O Faturamento da Sua Empresa na Mira da Justiça? Entenda a Decisão do STJ que Mudou o Jogo da Penhora
- Andressa Thomé
- 8 de out.
- 7 min de leitura
Por Andressa Tiemi Thomé (OAB/BA 80.377)
Advogada especialista em direito tributário, civil e empresarial
Para todo empresário, o faturamento é mais do que um número; é o oxigênio que mantém o negócio vivo, garantindo o pagamento de salários, a compra de matéria-prima e a quitação de tributos. A ideia de ter esse fluxo financeiro diretamente bloqueado por uma ordem judicial é, compreensivelmente, um dos maiores temores de qualquer gestor. Recentemente, uma decisão de grande impacto do Superior Tribunal de Justiça (STJ), proferida no Recurso Especial nº 1.835.864-SP, alterou significativamente as regras desse jogo, tornando a penhora de faturamento uma realidade mais próxima e célere.
Este não é um artigo com "juridiquês" ou termos técnicos inacessíveis. O nosso objetivo é traduzir essa importante decisão para a realidade do seu negócio. Vamos desmistificar o que mudou, quais são os novos riscos e, mais importante, como você pode se preparar e se defender de forma estratégica. Entender este novo cenário não é mais uma opção, mas uma necessidade para a sobrevivência e a saúde financeira da sua empresa.
O Fim da Espera: Por Que a Penhora de Faturamento Ficou Mais Rápida e Direta?
Até pouco tempo atrás, vigorava no meio jurídico um entendimento que funcionava como uma espécie de barreira de proteção para as empresas. A jurisprudência majoritária exigia que o credor (seja o Fisco em uma execução fiscal, seja um fornecedor em uma cobrança comum) esgotasse todas as outras tentativas de encontrar bens para saldar a dívida antes de poder solicitar a penhora sobre o faturamento.
Isso significava que o credor precisava, primeiro, provar que havia buscado e não encontrado dinheiro em contas bancárias, veículos, imóveis, máquinas e outros ativos pertencentes à empresa devedora.

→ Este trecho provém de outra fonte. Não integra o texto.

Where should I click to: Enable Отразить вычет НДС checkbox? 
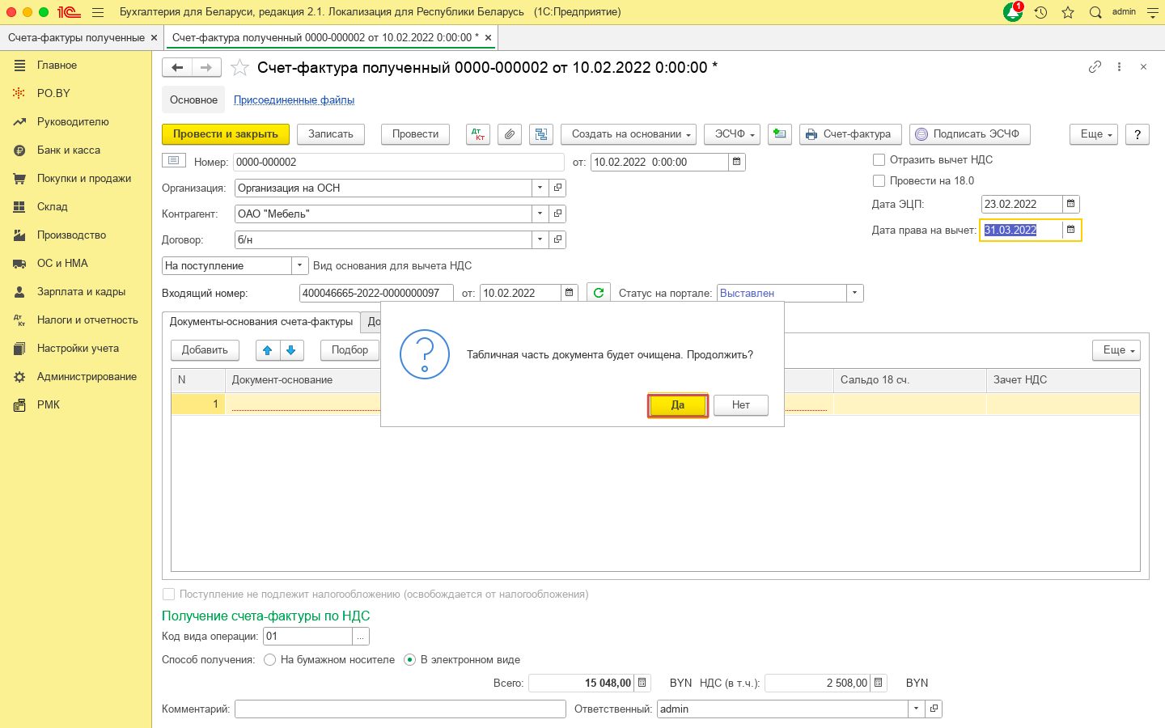[879, 160]
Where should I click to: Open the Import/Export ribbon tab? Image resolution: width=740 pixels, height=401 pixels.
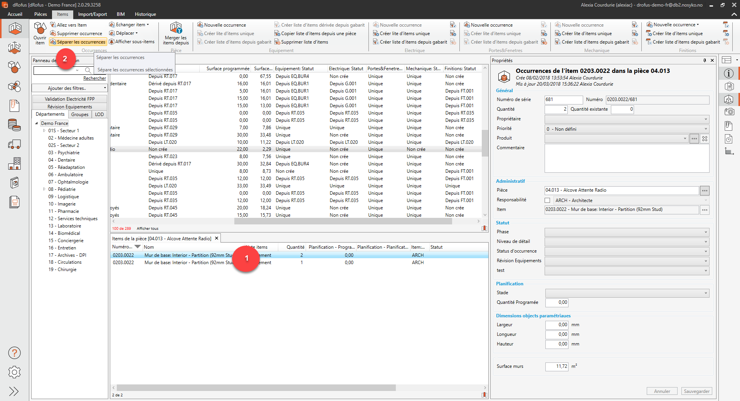coord(93,14)
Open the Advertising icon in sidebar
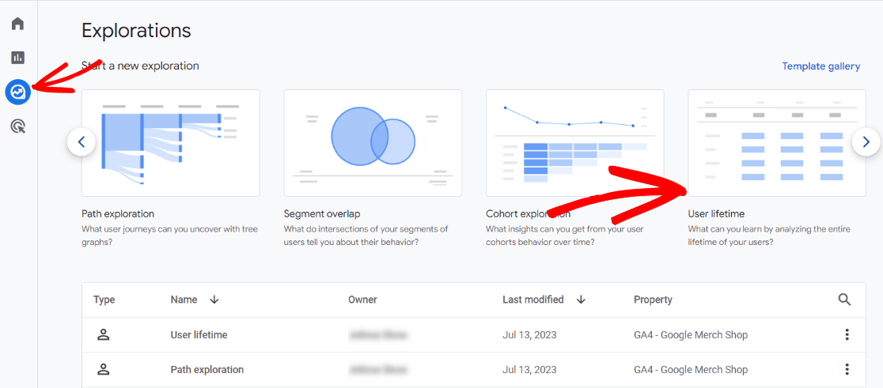This screenshot has height=388, width=883. (17, 126)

Esse processo, conhecido como "esgotamento das diligências", era demorado, custoso e, muitas vezes, ineficaz, dando um fôlego valioso para o devedor se organizar ou negociar.
Contudo, a Primeira Seção do STJ, ao julgar o Tema Repetitivo 769, pôs um fim a essa exigência. A Corte pacificou o entendimento de que a necessidade de esgotamento das diligências foi, na verdade, superada desde a reforma do Código de Processo Civil (CPC) promovida pela Lei nº 11.382 em 2006.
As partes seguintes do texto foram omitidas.